Different Spanish Low Budget Production |
Wahab and 2 USA university interns are headed to Agbogbloshie on Tuesday, from Vermont, to meet with him and the filmed folk, and to give an anonymous donation to cover for their Placebo screen pay so they don't languish while we pursue corrections (or worse, get shunned off because they shared with us). It's not a huge donation, but a thousand dollars spread around is a fortune to these people, and just because you enjoyed their company and bought them a meal or drinks doesn't mean you are making Agbogbloshie more sustainable.
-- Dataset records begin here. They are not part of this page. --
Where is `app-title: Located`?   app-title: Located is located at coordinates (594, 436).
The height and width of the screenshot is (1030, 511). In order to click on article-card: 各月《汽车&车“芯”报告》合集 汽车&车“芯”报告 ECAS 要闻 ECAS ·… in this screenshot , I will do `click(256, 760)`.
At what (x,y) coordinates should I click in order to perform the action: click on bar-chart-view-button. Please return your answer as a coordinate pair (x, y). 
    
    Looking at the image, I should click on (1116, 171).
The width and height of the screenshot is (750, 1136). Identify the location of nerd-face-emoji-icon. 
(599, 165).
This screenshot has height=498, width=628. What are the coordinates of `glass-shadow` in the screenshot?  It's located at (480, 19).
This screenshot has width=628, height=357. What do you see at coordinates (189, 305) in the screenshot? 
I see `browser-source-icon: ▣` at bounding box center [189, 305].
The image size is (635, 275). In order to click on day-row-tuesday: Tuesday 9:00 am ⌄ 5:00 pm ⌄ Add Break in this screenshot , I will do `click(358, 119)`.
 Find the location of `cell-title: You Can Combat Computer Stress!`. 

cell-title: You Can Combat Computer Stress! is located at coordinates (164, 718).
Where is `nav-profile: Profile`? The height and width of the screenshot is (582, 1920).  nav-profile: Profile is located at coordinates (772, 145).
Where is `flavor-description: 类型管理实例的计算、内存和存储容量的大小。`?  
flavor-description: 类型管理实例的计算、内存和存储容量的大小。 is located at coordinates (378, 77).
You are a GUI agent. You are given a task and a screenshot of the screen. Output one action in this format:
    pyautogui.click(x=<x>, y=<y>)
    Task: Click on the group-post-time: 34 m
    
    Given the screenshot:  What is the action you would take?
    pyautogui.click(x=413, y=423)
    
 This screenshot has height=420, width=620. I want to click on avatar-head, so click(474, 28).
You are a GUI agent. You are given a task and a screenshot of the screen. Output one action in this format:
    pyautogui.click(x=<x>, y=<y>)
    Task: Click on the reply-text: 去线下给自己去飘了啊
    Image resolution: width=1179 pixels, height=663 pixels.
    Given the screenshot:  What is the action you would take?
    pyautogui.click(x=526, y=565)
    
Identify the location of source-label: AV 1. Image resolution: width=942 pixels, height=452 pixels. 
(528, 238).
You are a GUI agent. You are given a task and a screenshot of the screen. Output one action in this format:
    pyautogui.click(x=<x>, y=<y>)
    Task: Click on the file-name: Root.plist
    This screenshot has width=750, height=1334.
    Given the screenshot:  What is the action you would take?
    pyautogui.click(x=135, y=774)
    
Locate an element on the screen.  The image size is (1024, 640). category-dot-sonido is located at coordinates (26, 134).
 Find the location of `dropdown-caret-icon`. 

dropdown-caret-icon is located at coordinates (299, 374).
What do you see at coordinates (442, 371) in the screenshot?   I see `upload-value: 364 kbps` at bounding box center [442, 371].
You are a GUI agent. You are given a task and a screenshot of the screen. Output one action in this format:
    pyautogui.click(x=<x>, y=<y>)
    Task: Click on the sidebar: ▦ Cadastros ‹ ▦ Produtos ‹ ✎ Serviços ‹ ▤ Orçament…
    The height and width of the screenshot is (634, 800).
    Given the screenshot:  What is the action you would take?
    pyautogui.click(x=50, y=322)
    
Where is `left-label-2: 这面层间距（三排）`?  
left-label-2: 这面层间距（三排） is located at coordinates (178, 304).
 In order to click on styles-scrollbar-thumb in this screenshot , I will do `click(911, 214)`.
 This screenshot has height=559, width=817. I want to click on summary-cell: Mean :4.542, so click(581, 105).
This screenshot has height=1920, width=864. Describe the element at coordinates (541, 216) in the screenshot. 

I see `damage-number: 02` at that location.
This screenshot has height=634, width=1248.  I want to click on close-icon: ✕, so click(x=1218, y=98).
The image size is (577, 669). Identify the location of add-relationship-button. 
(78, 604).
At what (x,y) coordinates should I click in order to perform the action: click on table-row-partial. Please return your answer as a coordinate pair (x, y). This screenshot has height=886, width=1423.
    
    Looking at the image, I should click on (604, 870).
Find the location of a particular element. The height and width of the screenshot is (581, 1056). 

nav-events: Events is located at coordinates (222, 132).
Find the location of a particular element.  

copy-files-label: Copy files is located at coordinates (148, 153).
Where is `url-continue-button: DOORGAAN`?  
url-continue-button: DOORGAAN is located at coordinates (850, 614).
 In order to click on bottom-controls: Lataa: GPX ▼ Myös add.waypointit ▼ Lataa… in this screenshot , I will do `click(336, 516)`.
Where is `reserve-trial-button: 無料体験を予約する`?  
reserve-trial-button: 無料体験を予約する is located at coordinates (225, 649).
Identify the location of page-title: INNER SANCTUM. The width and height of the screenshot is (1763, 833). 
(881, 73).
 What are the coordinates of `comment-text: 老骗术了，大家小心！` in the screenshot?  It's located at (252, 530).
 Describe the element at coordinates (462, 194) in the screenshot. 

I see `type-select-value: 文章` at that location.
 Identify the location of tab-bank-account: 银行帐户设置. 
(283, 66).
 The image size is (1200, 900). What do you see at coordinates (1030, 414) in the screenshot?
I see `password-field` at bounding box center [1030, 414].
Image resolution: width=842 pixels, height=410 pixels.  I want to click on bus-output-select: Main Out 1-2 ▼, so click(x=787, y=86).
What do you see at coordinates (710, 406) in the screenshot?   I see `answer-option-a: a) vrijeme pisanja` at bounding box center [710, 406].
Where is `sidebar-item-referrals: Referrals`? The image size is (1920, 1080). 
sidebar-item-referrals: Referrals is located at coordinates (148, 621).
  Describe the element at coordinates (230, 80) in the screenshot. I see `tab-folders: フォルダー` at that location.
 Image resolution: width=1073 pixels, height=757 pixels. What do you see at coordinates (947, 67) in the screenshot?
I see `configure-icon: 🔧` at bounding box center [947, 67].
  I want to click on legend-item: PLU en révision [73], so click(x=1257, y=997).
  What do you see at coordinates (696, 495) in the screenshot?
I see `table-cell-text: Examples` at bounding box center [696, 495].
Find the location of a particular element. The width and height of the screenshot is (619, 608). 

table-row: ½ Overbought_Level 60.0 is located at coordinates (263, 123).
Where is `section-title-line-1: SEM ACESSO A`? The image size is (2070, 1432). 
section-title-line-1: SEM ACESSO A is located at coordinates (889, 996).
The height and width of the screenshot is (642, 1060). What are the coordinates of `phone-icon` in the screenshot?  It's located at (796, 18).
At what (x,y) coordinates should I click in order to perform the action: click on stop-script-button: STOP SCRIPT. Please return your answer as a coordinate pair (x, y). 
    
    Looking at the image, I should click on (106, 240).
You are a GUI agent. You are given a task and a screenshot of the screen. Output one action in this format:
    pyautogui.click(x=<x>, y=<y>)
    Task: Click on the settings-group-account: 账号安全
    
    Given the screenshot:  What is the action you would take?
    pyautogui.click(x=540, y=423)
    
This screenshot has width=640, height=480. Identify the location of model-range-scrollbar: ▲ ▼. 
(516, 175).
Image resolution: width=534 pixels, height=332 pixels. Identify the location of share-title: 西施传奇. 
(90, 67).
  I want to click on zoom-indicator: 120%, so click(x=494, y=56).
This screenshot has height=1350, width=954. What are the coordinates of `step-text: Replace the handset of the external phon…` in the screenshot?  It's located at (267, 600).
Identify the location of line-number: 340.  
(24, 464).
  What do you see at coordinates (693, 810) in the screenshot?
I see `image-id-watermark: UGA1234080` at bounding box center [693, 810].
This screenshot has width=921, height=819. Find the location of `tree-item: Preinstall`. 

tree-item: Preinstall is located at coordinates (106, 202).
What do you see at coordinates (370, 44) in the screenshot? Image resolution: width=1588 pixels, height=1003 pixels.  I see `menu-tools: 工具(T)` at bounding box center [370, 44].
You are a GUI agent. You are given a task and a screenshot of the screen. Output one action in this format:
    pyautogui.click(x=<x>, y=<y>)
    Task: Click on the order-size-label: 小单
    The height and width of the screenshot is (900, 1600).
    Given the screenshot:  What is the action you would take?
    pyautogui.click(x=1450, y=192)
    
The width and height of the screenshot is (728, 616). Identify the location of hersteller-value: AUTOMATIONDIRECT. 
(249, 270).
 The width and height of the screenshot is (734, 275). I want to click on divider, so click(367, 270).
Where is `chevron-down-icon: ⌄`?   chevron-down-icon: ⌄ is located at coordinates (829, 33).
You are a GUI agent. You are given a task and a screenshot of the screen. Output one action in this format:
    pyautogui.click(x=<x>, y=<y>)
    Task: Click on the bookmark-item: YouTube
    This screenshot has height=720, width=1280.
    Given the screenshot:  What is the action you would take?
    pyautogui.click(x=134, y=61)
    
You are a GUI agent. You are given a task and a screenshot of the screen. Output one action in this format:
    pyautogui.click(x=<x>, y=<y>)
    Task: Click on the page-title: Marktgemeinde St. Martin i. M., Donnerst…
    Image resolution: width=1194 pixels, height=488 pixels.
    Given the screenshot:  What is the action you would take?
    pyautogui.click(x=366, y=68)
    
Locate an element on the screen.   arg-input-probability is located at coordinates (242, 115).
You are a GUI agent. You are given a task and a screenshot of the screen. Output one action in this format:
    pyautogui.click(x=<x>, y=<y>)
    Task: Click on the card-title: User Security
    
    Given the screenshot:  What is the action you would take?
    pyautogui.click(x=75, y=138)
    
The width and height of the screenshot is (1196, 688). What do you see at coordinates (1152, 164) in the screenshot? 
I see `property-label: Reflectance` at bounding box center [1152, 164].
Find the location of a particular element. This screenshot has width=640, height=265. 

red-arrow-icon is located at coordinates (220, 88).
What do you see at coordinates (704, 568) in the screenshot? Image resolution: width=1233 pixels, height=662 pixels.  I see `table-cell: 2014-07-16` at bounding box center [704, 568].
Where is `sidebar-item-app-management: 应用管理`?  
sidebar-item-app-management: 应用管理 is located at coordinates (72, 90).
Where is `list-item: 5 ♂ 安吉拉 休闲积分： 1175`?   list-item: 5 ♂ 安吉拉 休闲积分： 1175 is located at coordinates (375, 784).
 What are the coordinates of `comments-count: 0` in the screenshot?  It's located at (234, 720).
Someday "slumming" could become a legitimate tourist destination - like Branson in the Ozarks was for "hillibillies". There may be a legitimate way to actually turn the rubbernecking into a source of income. I'm working on "Urban Eco Tourism" as a concept with Wahab and the USA students he's travelling with. There might be a way to show people this polluted site, with correct information about how long ago it was a fishing village (1950s) and where the water pollution comes from (city stormwater and sewage runoff) and the recycling by hand is kind of the same thing we do in the USA... it's not "primitive". And men breaking down copper, aluminum, steel, plastic etc. for manufacturing markets can be portrayed as a legitimate part of the "circular economy", as the urban miners who contrast with the unsustainable practices at coltan and copper mines in African jungles. They employ themselves separating out the copper that the Tech Sector kept alive 15 more years, through repair and reuse, and if wealthy nations feel uncomfortable because we "threw them away", a visit to meet Africans may help you get over it.
We have a bed for Messieurs Molko and Olsdal. You can see the forests, savannahs and elephants, but still meet urban laptop shop owners and recyclers, and listen to some killer live Soukous, Makossa, and HiLife bands along the way. And it does not take "balls of steel" or a millionaire safari budget. The sustainable circular economy is, it turns out, a big enough tent for all of us.
Typically documentary filmakers already doing Agbo documentaries in progress are initially irritated that FairTradeRecycling WR3A followers tweet at them, but after they do a little research, they begin to at least polish their stories, and in some cases change them. McElvaney was the most stubborn, probably because we met him too late and the collateral he'd invested was too much at risk (he seemed to want to hear less). It was similar at Interpol - where they initially reacted as if we were threatening their funding, but came to agree that the financially interested parties (planned obsolescence and big shred) were more against imports than promoting them. It's economic self interest, and we aren't angry at you for it. Fair Trade Recycling / WR3A is just "holding up the mirror" to photojournalists with the magnafying glasses.
And here is Placebo's hit "the bitter end".
2 comments:
Thank you so much for this comment. Agreed Stoft, and I too have learned too. I've learned to appreciate the music, I've learned about Brian Molko's bravery in the community, and I've learned what doesn't work in arguing with "artists" about policy and science (I've been, er, blocked by the director and camerman on social media). I was initially going by what Awal and his guys tell me, and believed it based on some past "drive by" documentaries there. If it's true I did the right thing and just need to find the right note to get attention without hurting feelings.
A trusted Tech Sector translator is headed there tomorrow to see if Awal's credible and two college students are also going to give a fresh set of eyes (in case my being there for 2 years has me in a rut. The tech sector are Africa's best and brightest, and they do all the importing and exporting, and the folks who accused them of criminal dumping really have to defend that accusation.